Indonesia menurut amanat konstitusi yakni UUD 1945, kehidupan bernegara Indonesia khususnya kekuasaan negara terbagi atas 3 poros utama, Legislatif (MPR,DPR,DPD,DPRD), Eksekutif (Presiden, Gubernur, Bupati/Walikota) dan Yudikatif (MA, MK), ini merupakan teori pembagian  kekuasaan Montesquie ahli asal Prancis.

Tapi pada praktenya, Indonesia tidak mengadopsi teori Montesquie ini secara utuh, lebih cocoknya Indonesia menggunakan asas pembagian kekuasaan, atau biasa disebut Check and Balance dalam penyelenggaraan negara. Maksudnya adalah setiap lembaga negara baik tingkat pusat sampai kedaerah harus saling kontrol, koordinasi dan kerjasama tentunya.
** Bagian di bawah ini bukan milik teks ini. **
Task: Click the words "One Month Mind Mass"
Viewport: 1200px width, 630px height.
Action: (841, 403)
Mari kita lihat, DPR itu dikontrol Eksekutif lewat Sekwan (Sekertaris Dewan) yang merupakan bagian intergral dari Pemerintah Eksekutif atau ia merupakan ASN, diporos Yudikatif ada Sekjen yang merupakan bagian intergral dari Pemerintah Eksekutif. Pun sebaliknya, tugas DPR adalah mengawasi Eksekutif, tugas badan peradilan yakni mengadili lembaga lembaga lain.

Artinya tidak ada satupun lembaga dinegeri ini yang lepas dari prinsip Check and Balance ini, tapi ternyata ada satu lembaga yang secara Lex Specialis lepas dari segala macam batasan dan pengawasan dari ketika poros utama ini, siapa dia? Ya, KPK

Dalam teori kebijakan publik, proses kebijakan itu terdiri dari tiga fungsi utama, pertama Formulasi Kebijakan, kedua Implementasi Kebijakan dan terakhir Evaluasi Kebijakan. Siklus ini berlaku diseluruh organisasi pemerintah bahkan organisasi swasta pun banyak yang mengadopsinya.
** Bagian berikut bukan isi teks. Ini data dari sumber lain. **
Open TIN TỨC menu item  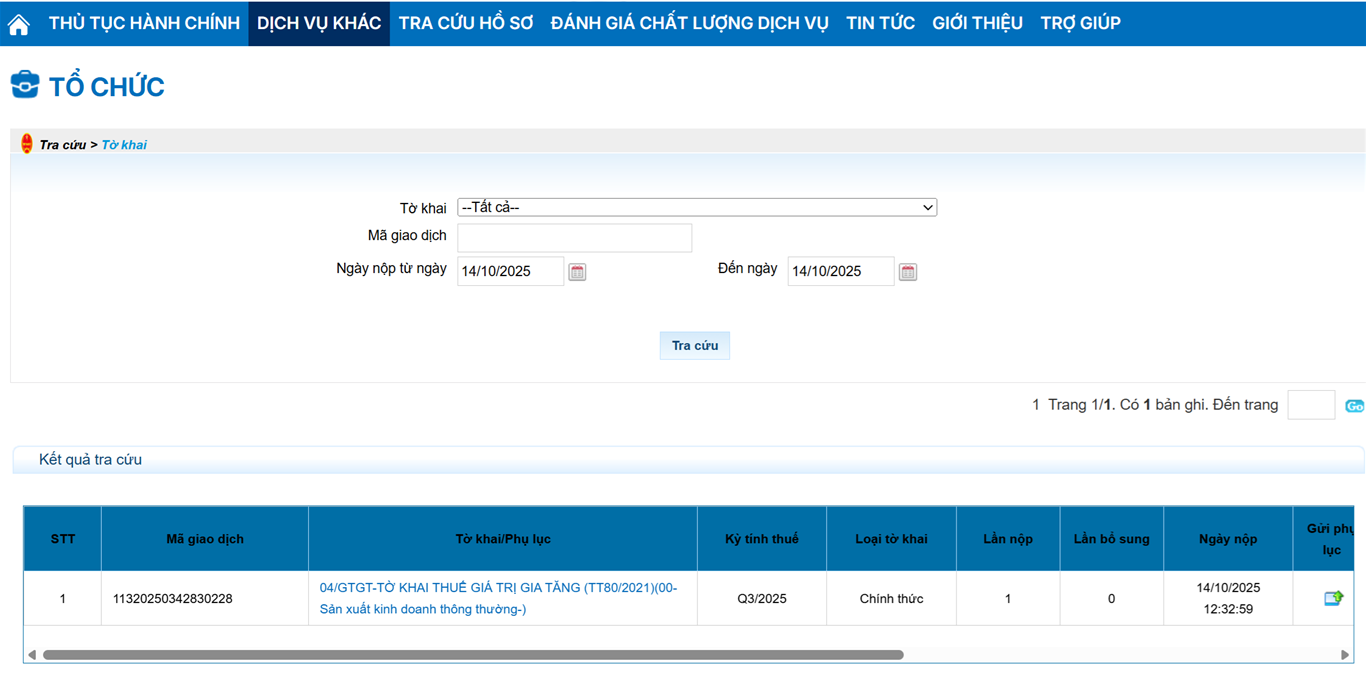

KPK karna mendapat kekhususan tadi, ia sendiri yang memformulasi setiap kebijakan, program dan proyek lembaganya, kemudian yang mengimplementasi sudah pasti dan untuk evaluasi seluruh kinerja dan penggunaan anggaran termasuk penanganan kasus adalah mereka sendiri.

Tidak ada badan lain yang bisa impeachment, ataupun mempertanyakan proses penyelenggaraan tugas fungsi sebagai lembaga pemberantasan tindak pidana korupsi. Begitupula dengan pengangkatan pegawai KPK yang tidak jelas, padahal anggaran untuk operasional KPK sangat besar.

Memangnya kenapa kalau Pegawai KPK tunduk pada UU ASN? Dalam UU ASN pengangkatannya jelas menggunakan Merit System, soal gaji diatur didalamnya, begitupula soal hak dan kewajiban itu seimbang dalam amatan UU ASN ini.

Soal juga SP3, penetapan tersangka tindak pidana korupsi KPK banyak yang tak tuntas secara hukum, ada tersangka yang statusnya hanya tersangka sampai ia mati, jangan sampai orang sudah di kubur statusnya masih tersangka. SP3 ini bertujuan agar ada kepastian hukum dan menggenjot KPK untuk all out dalam penuntasan kasus yang ditangani.

Begitu pula soal Dewan Pengawas, apa yang harus ditakuti kalau KPK bekerja bersih. Perlu diketahui Dewan Pengawas dipilih oleh Pantia Seleksi yang beranggotakan Pemerintah Pusat dan perwakilan masyarakat, wewenang Dewan Pengawas adalah untuk memberi izin pengeledahan, penyitaan dan penyadapan. Intinya Dewan Pengawas ini bukan sembarang caplok, melainkan lewat seleksi dan ada mekanismenya

KPK telah muncul sebagai poros kekuasaan ke-empat, disamping eksekutif, legislatif dan yudikatif, sebab siapa yang bisa mengimpeacment dia? tidak ada jadi luar biasa power yang dimiliki KPK. Jika dibiarkan pasti akan bahaya.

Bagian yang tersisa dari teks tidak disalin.